(Input)
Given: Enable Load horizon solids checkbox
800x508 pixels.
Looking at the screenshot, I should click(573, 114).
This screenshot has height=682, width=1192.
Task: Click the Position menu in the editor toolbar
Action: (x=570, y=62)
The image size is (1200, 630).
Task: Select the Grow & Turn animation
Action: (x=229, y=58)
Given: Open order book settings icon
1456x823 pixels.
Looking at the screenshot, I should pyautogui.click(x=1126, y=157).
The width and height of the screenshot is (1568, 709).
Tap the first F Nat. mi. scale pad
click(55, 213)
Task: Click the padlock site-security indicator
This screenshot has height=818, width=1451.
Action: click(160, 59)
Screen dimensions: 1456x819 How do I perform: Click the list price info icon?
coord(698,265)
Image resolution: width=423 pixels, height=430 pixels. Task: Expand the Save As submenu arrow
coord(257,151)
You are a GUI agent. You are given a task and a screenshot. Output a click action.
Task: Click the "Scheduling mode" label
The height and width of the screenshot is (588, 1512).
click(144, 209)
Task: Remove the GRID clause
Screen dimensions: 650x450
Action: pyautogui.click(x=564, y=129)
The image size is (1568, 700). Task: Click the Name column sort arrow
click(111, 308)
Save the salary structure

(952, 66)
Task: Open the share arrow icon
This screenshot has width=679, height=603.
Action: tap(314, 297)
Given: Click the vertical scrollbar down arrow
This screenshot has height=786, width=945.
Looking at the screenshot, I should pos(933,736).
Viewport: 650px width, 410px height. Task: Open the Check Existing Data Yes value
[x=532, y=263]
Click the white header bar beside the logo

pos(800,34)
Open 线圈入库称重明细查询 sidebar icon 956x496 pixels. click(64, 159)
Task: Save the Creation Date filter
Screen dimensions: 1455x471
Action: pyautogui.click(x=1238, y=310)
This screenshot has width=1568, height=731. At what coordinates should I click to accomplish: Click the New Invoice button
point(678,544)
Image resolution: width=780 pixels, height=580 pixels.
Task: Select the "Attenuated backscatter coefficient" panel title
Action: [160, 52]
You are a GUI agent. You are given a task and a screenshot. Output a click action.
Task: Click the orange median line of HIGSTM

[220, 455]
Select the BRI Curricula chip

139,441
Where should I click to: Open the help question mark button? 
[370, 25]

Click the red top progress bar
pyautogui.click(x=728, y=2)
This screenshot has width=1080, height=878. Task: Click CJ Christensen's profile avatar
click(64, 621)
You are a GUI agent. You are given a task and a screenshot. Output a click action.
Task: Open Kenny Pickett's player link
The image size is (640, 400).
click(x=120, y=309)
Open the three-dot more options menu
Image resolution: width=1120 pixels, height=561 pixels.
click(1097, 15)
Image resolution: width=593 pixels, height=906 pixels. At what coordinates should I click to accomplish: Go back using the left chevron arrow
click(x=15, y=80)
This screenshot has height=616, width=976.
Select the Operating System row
(End Input)
Transcribe the material in full; every line must match exactly.

Given: Enable Load horizon solids checkbox
800x508 pixels.
Looking at the screenshot, I should click(573, 114).
This screenshot has height=682, width=1192.
Task: Click the Position menu in the editor toolbar
Action: (x=570, y=62)
The image size is (1200, 630).
Task: Select the Grow & Turn animation
Action: (x=229, y=58)
Given: Open order book settings icon
1456x823 pixels.
Looking at the screenshot, I should pyautogui.click(x=1126, y=157).
The width and height of the screenshot is (1568, 709).
Tap the first F Nat. mi. scale pad
click(55, 213)
Task: Click the padlock site-security indicator
This screenshot has height=818, width=1451.
Action: click(160, 59)
Screen dimensions: 1456x819 How do I perform: Click the list price info icon?
coord(698,265)
Image resolution: width=423 pixels, height=430 pixels. Task: Expand the Save As submenu arrow
coord(257,151)
You are a GUI agent. You are given a task and a screenshot. Output a click action.
Task: Click the "Scheduling mode" label
The height and width of the screenshot is (588, 1512).
click(144, 209)
Task: Remove the GRID clause
Screen dimensions: 650x450
Action: pyautogui.click(x=564, y=129)
The image size is (1568, 700). Task: Click the Name column sort arrow
click(111, 308)
Save the salary structure

(952, 66)
Task: Open the share arrow icon
This screenshot has width=679, height=603.
Action: tap(314, 297)
Given: Click the vertical scrollbar down arrow
This screenshot has height=786, width=945.
Looking at the screenshot, I should pos(933,736).
Viewport: 650px width, 410px height. Task: Open the Check Existing Data Yes value
[x=532, y=263]
Click the white header bar beside the logo

pos(800,34)
Open 线圈入库称重明细查询 sidebar icon 956x496 pixels. click(64, 159)
Task: Save the Creation Date filter
Screen dimensions: 1455x471
Action: pyautogui.click(x=1238, y=310)
This screenshot has width=1568, height=731. At what coordinates should I click to accomplish: Click the New Invoice button
point(678,544)
Image resolution: width=780 pixels, height=580 pixels.
Task: Select the "Attenuated backscatter coefficient" panel title
Action: [160, 52]
You are a GUI agent. You are given a task and a screenshot. Output a click action.
Task: Click the orange median line of HIGSTM

[220, 455]
Select the BRI Curricula chip

139,441
Where should I click to: Open the help question mark button? 
[370, 25]

Click the red top progress bar
pyautogui.click(x=728, y=2)
This screenshot has width=1080, height=878. Task: Click CJ Christensen's profile avatar
click(64, 621)
You are a GUI agent. You are given a task and a screenshot. Output a click action.
Task: Open Kenny Pickett's player link
The image size is (640, 400).
click(x=120, y=309)
Open the three-dot more options menu
Image resolution: width=1120 pixels, height=561 pixels.
click(1097, 15)
Image resolution: width=593 pixels, height=906 pixels. At what coordinates should I click to accomplish: Go back using the left chevron arrow
click(x=15, y=80)
This screenshot has height=616, width=976.
Select the Operating System row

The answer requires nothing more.